After she had taken the poison, the exhaustion and paralysis of the system, the sad, cold, calm submission to Fate, were still more grand. The guilty love inspired by the hatred of a goddess was expressed in all its symptoms with a force and terrible naturalness that almost suffocated the beholder.

I admired her more in Phèdre than in any other part in which I saw her. On the dark side, she is very great in hatred and revenge. Her noblest aspect is when sometimes she expresses truth in some severe shape, and rises, simple and austere, above the mixed elements around her. She does not melt to tears, or calm or elevate the heart by the presence of that tragic beauty that needs all the assaults of Fate to make it show its immortal sweetness. Nature has not gifted her with those softer and more flowery attributes that lend to pathos its utmost tenderness. She can only express the darker passions, and grief in its most desolate aspects. Her range even in high tragedy is limited.

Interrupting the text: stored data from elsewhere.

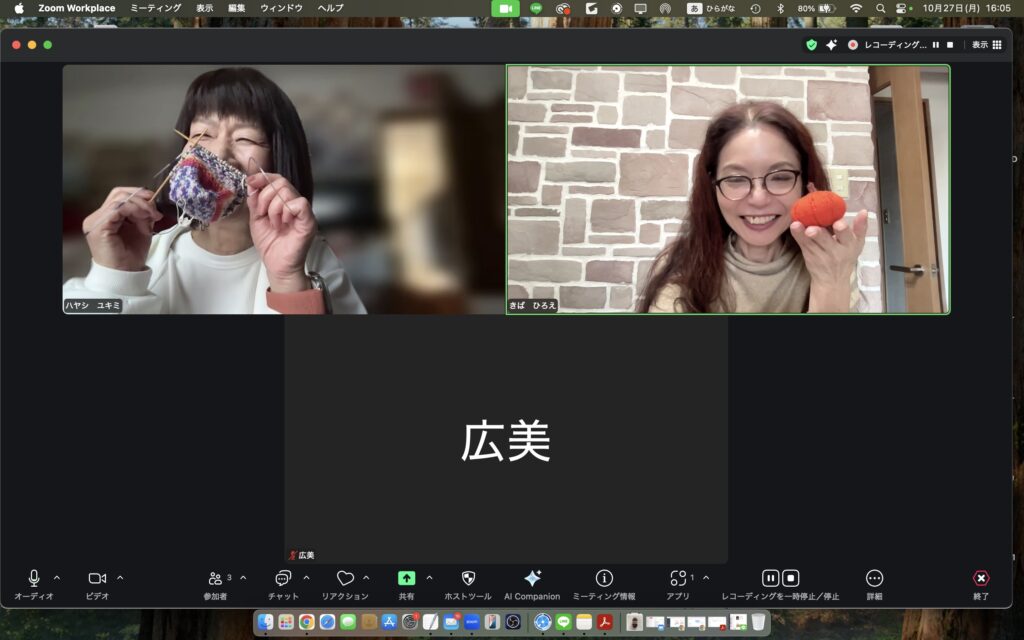Image resolution: width=1024 pixels, height=640 pixels.
Task: Show ミーティング情報 meeting info
Action: [604, 579]
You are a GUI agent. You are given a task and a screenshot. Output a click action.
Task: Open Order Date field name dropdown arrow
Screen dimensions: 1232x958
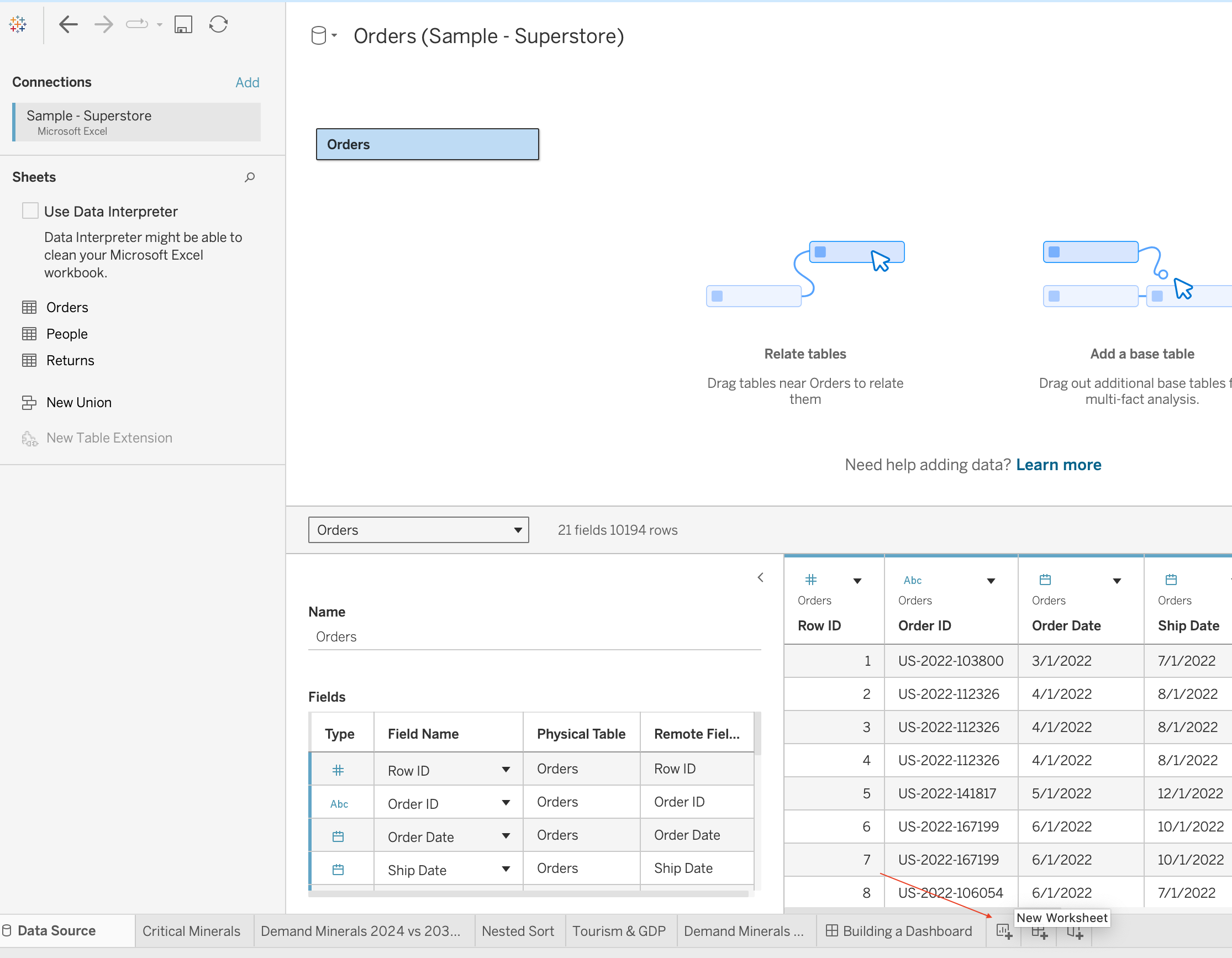(506, 836)
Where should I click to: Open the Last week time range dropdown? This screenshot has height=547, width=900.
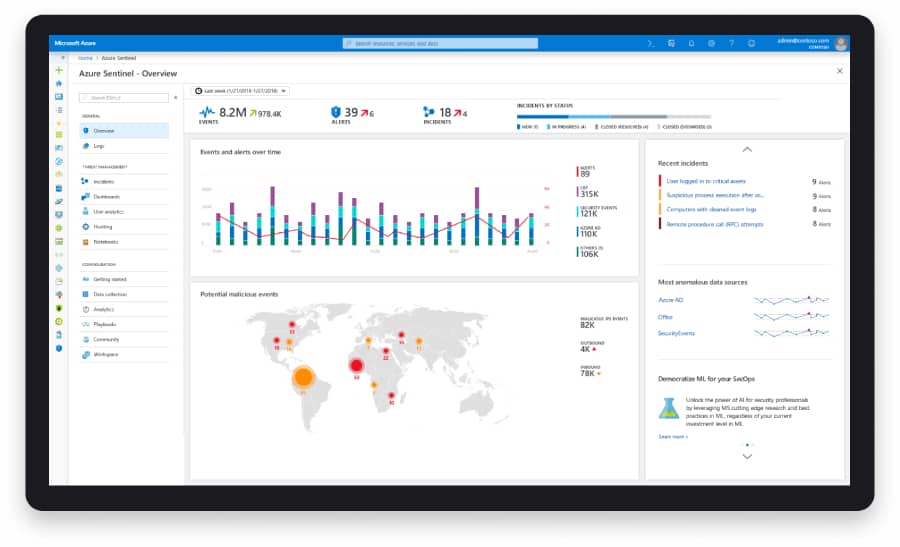tap(241, 91)
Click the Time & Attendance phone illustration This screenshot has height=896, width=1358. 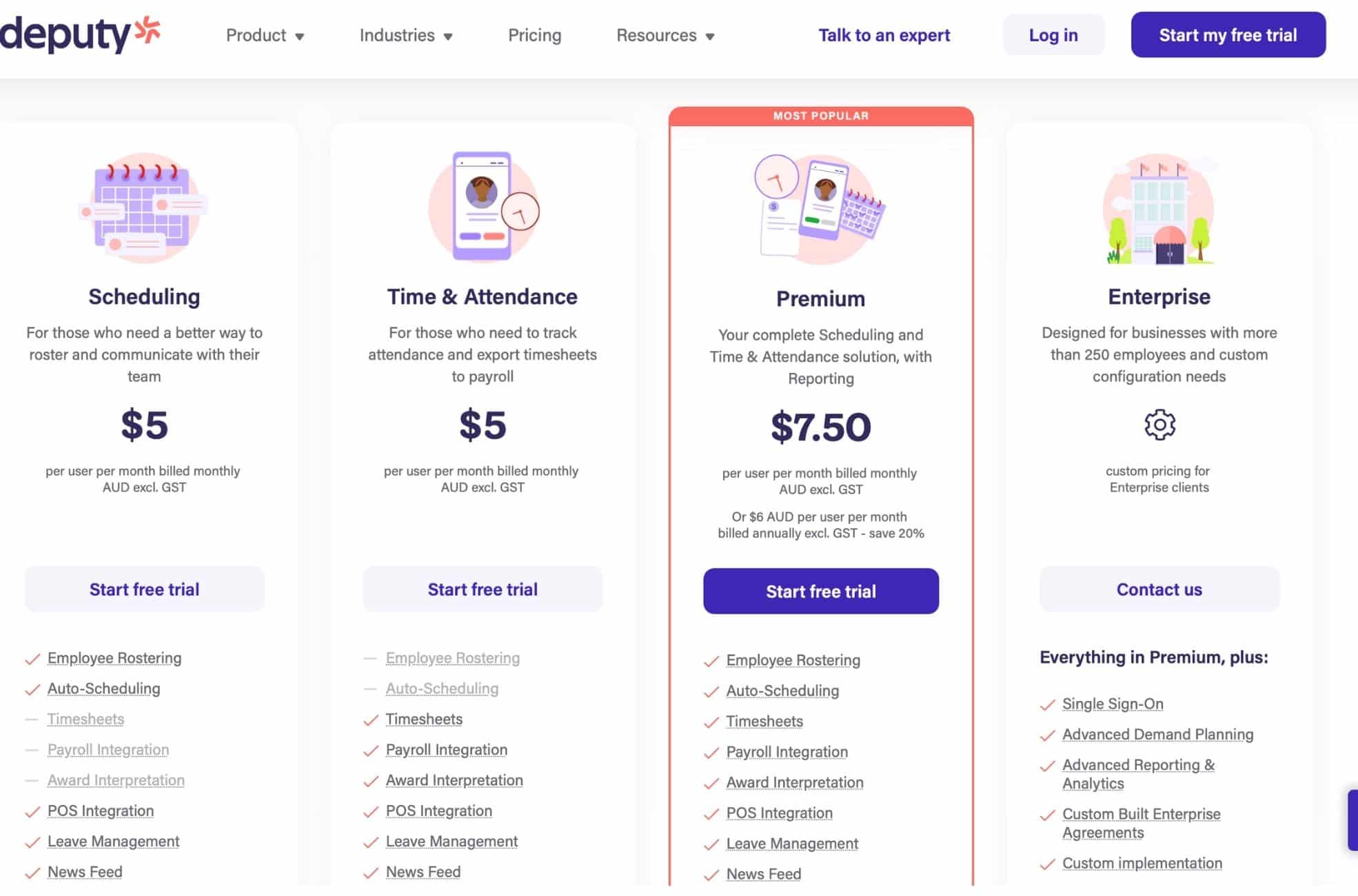483,207
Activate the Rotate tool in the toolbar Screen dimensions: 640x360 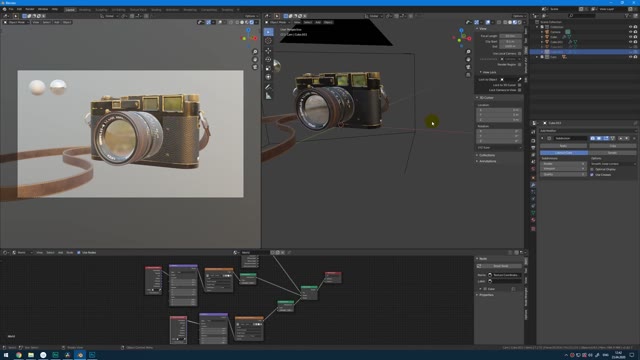(268, 60)
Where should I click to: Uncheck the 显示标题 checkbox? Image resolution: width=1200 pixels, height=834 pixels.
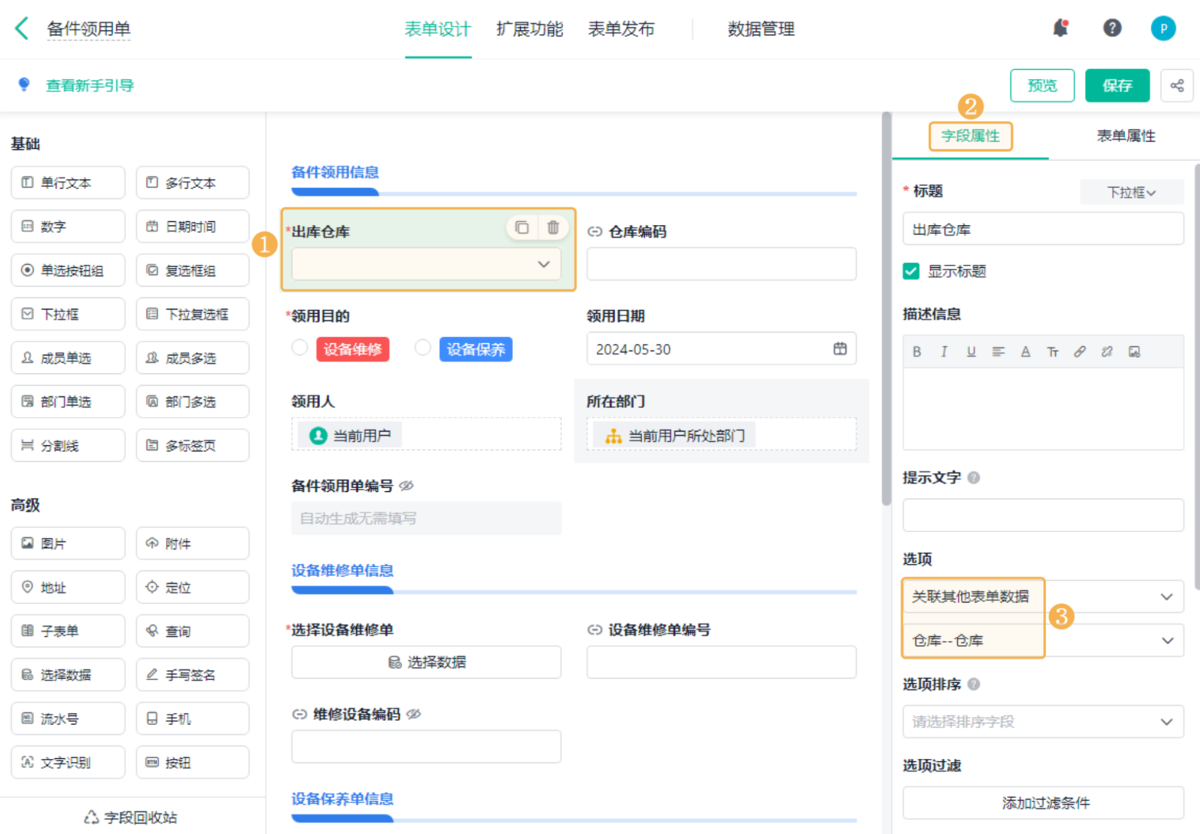click(x=911, y=271)
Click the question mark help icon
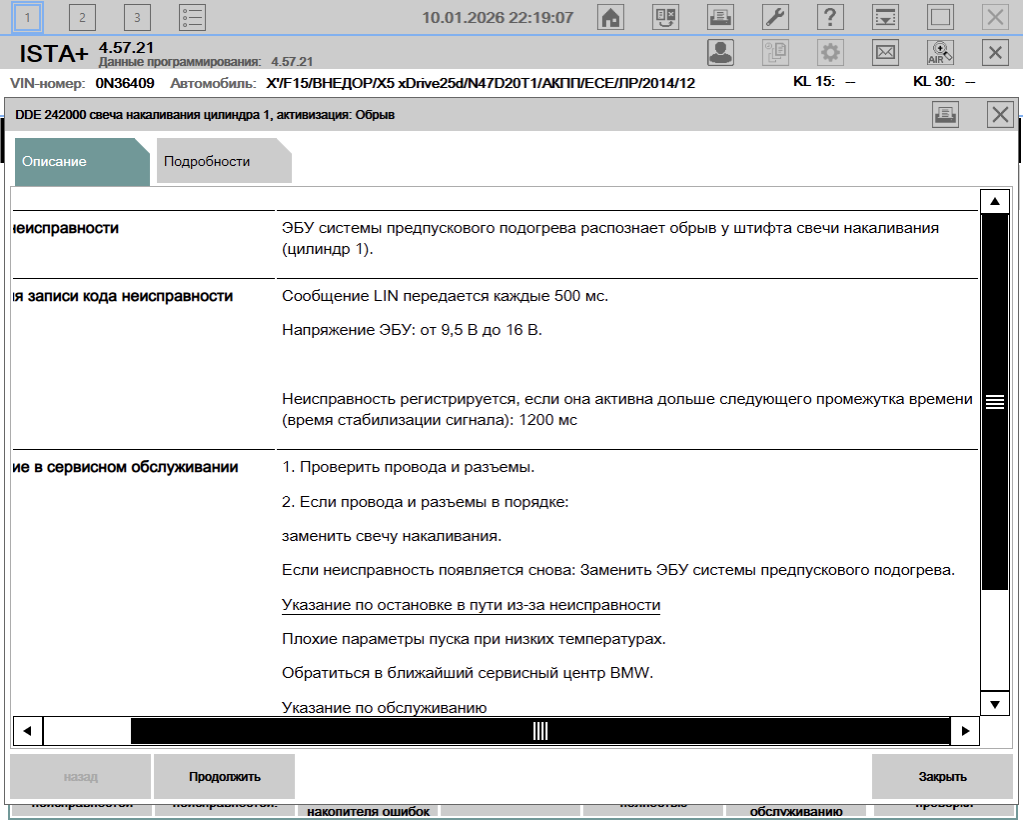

On one single occasion I saw her violate the harmony of the character to produce effect at a particular moment but almost invariably I found her a true artist, worthy Greece, and worthy at many moments to have her conceptions immortalized in marble. I went to see her seven or eight times, always in parts that required great force of soul and purity of taste even to conceive them, and only once had reason to find fault with her. I was sure that in her I should find a true genius, absolutely the diamond, and so it proved. When I came here, my first thought was to go and see Mademoiselle Rachel. For the first time in my life I saw something represented in a style uniformly good, and should have found sufficient proof, if I had needed any, that all men will prefer what is good to what is bad, if only a fair opportunity for choice be allowed. Not one touch of that stage strut and vulgar bombast of tone, which the English actor fancies indispensable to scenic illusion, is tolerated here.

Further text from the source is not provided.